I mourned the loss in the only way I know how: by creeping past the old location on Rıfat Bey Sokak, staring at the building longingly and hoping for Antebi’s reincarnation. It was weird. But, alas, Antebi has reopened in Göztepe. The new location is on the corner of Fahrettin Kerim Gökay and Sarayönü Caddesi, in the southwest corner of the Marmara University Campus.

Icli kofte. It tastes better than it looks.

The new restaurant is spread out over two buildings. On the left hand side of the entrance courtyard is the kitchen and smoking part of the restaurant. And in a separate, detached building on the right is the non-smoking section.
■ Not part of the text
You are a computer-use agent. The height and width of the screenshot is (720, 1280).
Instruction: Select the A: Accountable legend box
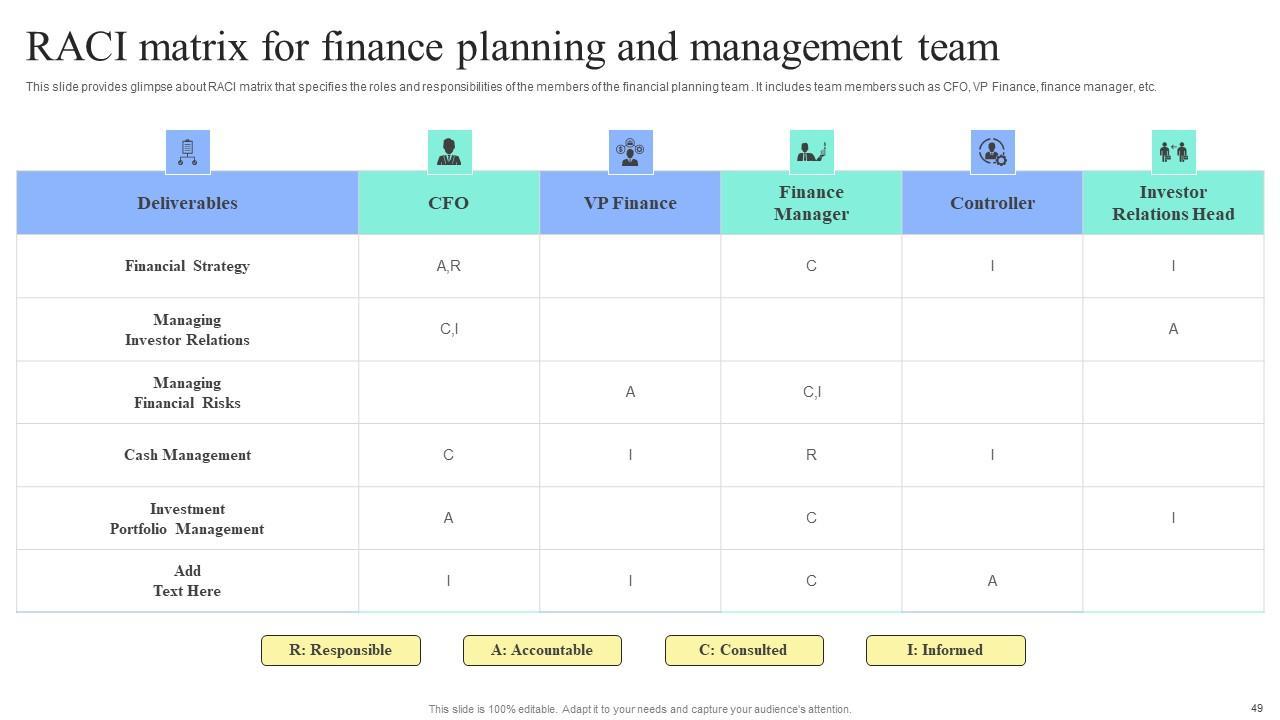542,650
The menu is composed of the same delicious mezes from Antep (and a few from Antakya) that made up the old menu, including muhammara, a thick walnut and pepper spread, one of my favorite foods. There are also hot appetizers like sauteed liver, içli köfte, and lahmacun.

Pirzola, kuzu şiş and adana kebap.

The grilled meats are quite good, especially the kuzu şiş (grilled marinated lamb cubes). The server Hasan explained that Antebi serves lambs slaughtered in Antep then brought to Istanbul whole to be butchered.

Kadayif with pistachios and kaymak.

The desserts on the menu are a mixture of Antep traditions and others around southeastern Turkey. If you were curious about how to get 3,000 calories on a single plate, kadayif wrapped around ground pistacchios and kaymak is a pretty straightforward way to do it.